Diante do conhecimento do seu papel ativo no grupo e ciente dos benefícios que lhe possam trazer, o educando parte para a discursão, o debate e o confronto das ideias e situações apresentadas. Daí, estabelece-se a mediação onde os educandos mensuramos pontos relevantes para a pontuação das situações significativas e mais preponderantes em suas vivências sociais, pessoais e profissionais.

Logo depois dos momentos de explanações os educandos fazem uma longa incursão na reflexão das situações inquietantes, levantadas no momento anterior, a partir da análise de suas causas, consequências, possíveis resoluções e caminhos para alcançar os objetivos desejados. Nesse percurso, os educandos se apropriam do poder de criticidade ao questionar alternativas, ao indagar resoluções e ao avaliar seu próprio posicionamento diante do diálogo do outro.

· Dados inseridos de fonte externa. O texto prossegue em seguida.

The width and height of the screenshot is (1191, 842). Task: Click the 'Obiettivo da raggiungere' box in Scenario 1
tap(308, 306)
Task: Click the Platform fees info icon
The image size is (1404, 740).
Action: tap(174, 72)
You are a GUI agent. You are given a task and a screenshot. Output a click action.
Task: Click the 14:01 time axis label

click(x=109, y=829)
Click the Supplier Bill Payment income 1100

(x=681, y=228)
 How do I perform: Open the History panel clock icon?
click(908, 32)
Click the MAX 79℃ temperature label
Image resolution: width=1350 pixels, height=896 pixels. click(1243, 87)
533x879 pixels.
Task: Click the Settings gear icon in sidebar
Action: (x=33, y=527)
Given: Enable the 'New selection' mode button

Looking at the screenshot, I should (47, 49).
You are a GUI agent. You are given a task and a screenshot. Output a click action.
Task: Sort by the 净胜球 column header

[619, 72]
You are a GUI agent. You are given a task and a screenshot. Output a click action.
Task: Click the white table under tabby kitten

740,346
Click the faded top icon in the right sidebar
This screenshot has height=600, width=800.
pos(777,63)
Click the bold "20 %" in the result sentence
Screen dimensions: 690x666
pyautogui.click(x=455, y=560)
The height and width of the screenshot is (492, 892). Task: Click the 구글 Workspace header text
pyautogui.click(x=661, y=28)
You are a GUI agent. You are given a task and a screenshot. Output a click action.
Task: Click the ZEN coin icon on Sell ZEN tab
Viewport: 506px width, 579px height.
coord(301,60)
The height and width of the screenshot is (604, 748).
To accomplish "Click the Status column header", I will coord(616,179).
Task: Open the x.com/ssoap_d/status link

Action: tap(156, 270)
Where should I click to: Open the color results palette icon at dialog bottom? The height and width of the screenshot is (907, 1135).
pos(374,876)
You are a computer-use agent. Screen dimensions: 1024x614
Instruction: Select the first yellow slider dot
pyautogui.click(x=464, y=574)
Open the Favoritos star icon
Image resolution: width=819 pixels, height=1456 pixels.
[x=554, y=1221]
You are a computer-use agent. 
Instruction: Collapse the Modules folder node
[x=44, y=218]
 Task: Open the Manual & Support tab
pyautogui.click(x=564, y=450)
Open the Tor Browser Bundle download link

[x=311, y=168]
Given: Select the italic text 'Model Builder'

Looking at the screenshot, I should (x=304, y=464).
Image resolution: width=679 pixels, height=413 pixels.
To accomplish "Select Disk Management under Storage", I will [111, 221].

[...] o homem não pode participar ativamente da história, na sociedade, na transformação da realidade se não for ajudado a tomar consciência da realidade e da própria capacidade para transformar [...]. Ninguém luta contra forças que não entende, cuja importância não meça, cujas formas e contornos não discirna. Isto também é assim nas forças sociais [...]. A realidade não pode ser modificada senão quando o homem descobre que é modificável e que ele o pode fazer. (FREIRE, 1977, p. 48).

Nesse contexto de aprendizagem, os educandos criam e recriam painéis socioculturais que refletem e caracterizam suas histórias pessoais e coletivas. Essa

construção e visualização crítica e coletiva possibilitam a aquisição de novos olhares, novos pontos de vista, novos enquadramentos sociais, novas posturas e novos caminhos a serem percorridos. E, dessa forma, a reconstrução constante de novos painéis socioculturais.

Por tudo isso, os educandos passam a se enxergarem com sujeitos do próprio processo de alfabetização e formação humana. Sendo essa uma das grandes diferenças do programa de alfabetização prisional MOVA-BRASIL, na qual a partir dos seus conhecimentos prévios, experiência de vida e do elevado potencial comunicativo – a oralidade, os educandos compreendem o processo de ensino-aprendizagem como e motivam na construção e ressignificação de suas narrativas. A subjetividade dos educandos assume uma importância cada vez maior no processo de formação, que implica recuperar a história das pessoas a da coletividade como elemento fundamental da identidade de cada um e do grupo como um todo.

A partir da compreensão crítica do mundo vivido, os educandos se reconhecem produtores e conhecimento e de cultura. Percebem-se capazes, criativos, propositivos e compreendem a dimensão coletiva da cidadania, que não pode ser construída sem a participação ativa de seus indivíduos.